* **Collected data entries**
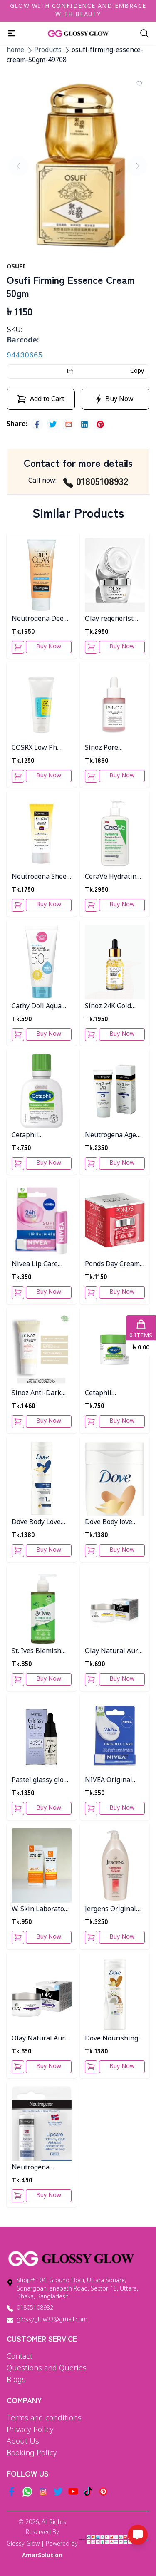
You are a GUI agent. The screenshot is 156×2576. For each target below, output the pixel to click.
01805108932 (95, 481)
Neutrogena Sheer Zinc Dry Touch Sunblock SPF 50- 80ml (40, 877)
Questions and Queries (47, 2368)
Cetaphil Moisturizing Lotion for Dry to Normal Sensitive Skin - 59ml (39, 1135)
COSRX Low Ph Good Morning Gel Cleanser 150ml (40, 748)
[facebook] (37, 424)
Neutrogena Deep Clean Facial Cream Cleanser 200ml (41, 619)
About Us (23, 2442)
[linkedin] (84, 424)
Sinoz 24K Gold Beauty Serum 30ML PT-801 (108, 1007)
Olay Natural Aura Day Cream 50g (113, 1651)
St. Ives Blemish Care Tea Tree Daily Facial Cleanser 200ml (36, 1651)
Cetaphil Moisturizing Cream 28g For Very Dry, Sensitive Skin (114, 1393)
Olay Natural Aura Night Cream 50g (40, 2039)
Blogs (16, 2380)
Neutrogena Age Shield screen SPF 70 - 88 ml (112, 1135)
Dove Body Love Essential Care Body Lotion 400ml (40, 1522)
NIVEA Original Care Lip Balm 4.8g (114, 1780)
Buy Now (48, 647)
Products (48, 50)
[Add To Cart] (18, 647)
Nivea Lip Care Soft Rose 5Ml (35, 1264)
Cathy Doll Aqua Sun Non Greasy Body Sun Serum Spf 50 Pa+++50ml (40, 1007)
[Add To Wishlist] (139, 83)
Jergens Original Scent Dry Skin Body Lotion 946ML (110, 1909)
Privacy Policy (30, 2430)
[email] (68, 424)
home (15, 50)
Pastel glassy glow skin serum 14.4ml (40, 1780)
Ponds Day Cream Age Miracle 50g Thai (112, 1264)
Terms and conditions (44, 2418)
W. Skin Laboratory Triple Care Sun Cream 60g (41, 1909)
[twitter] (53, 424)
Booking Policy (32, 2453)
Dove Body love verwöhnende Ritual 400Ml (108, 1522)
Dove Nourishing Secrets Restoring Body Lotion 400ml (114, 2039)
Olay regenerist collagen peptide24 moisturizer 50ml (114, 619)
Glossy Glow (23, 2544)
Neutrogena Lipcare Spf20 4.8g (40, 2168)
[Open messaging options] (138, 2535)
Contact (19, 2357)
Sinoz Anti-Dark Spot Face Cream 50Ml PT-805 (37, 1393)
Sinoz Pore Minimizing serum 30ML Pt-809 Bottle (113, 748)
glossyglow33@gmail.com (52, 2320)
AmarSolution (42, 2556)
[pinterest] (100, 424)
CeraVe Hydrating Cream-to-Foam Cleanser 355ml (112, 877)
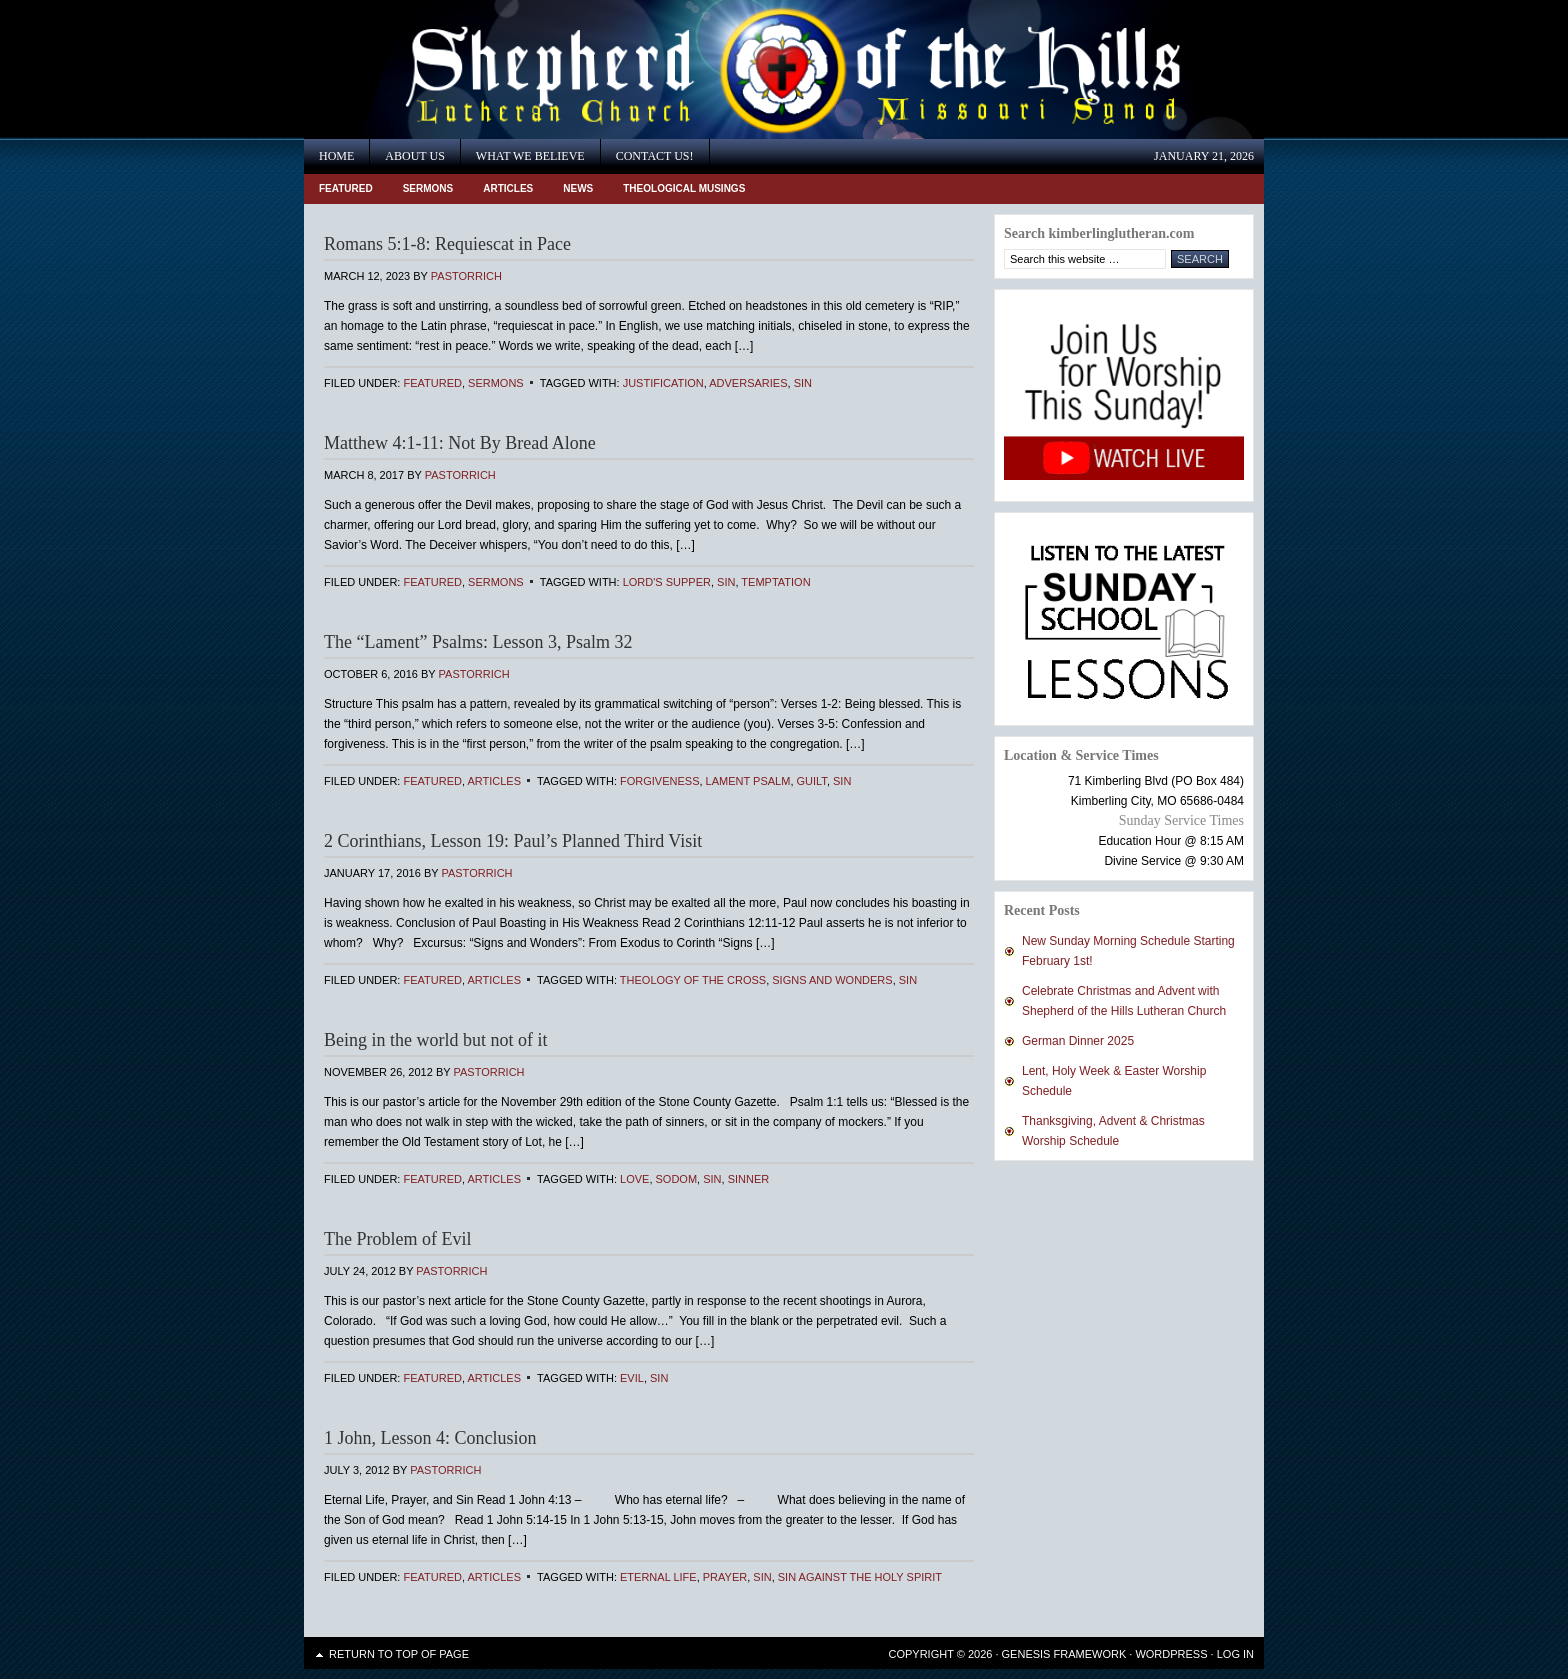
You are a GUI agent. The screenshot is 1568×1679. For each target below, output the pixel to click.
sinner (749, 1179)
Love (634, 1179)
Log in (1235, 1654)
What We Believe (530, 156)
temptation (775, 582)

* **Exercise brief**
With no other words, state how many lines above hold the word "target".

* **Completed task**
2